Sam Stites

Trait Inheritance

March 28, 2015

28 March 2015 - Reykjavik, Iceland

You can add multiple traits that invoke eachother, starting with the last one.

trait WarnLogger extends Logger {
  override def log(msg: String) { super.log(s"[WARN] $msg") }

trait ShortLogger extends Logger {
  val maxLength = 10
  override def log(msg: String) {
      if (msg.length <= maxLength) msg else msg.substring(0, maxLength - 3) + "..."

Both modify message being passed to Logger.

super.log for traits is not the same as super.log for classes.

Instead, super.log calls the next trait in the trait hierarchy, which is dependent on the order with which traits are added. FILO order, unless something hairy comes up. So inheriting from both traits in different order results in different logs:

val foo1 = new Foo with ConsoleLogger with WarnLogger with ShortLogger
foo1.log('Testing logger')
// [WARN] Testing lo...

val foo2 = new Foo with ConsoleLogger with ShortLogger with WarnLogger
foo2.log('Testing logger')
// [WARN] Tes...

● PROVIDED MATERIAL
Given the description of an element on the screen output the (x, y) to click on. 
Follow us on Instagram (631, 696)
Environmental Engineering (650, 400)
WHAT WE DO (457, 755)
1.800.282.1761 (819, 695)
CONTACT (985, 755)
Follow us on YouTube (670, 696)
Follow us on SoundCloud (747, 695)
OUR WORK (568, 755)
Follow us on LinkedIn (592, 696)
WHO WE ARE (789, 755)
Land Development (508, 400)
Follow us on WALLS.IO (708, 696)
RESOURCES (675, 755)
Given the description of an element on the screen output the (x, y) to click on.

● REQUIRED ACTION 1
In the trait inheritance notes, why do foo1 and foo2 produce different logs?
● REQUIRED ACTION 2
Please print the part of the trait inheritance notes starting at "Instead, super.log calls" and ending at "foo2.log('Testing logger')".
● REQUIRED ACTION 3
What value do the trait inheritance notes give maxLength in ShortLogger?

● PROBLEM SOLUTION 1
In a trait, super.log does not work as it does in a class. It calls the next trait in the trait hierarchy, and that hierarchy depends on the order in which the traits are added (FILO order). Because foo1 and foo2 add WarnLogger and ShortLogger in different orders, their logs differ.

● PROBLEM SOLUTION 2
Instead, super.log calls the next trait in the trait hierarchy, which is dependent on the order with which traits are added. FILO order, unless something hairy comes up. So inheriting from both traits in different order results in different logs:

val foo1 = new Foo with ConsoleLogger with WarnLogger with ShortLogger
foo1.log('Testing logger')
// [WARN] Testing lo...

val foo2 = new Foo with ConsoleLogger with ShortLogger with WarnLogger
foo2.log('Testing logger')

● PROBLEM SOLUTION 3
10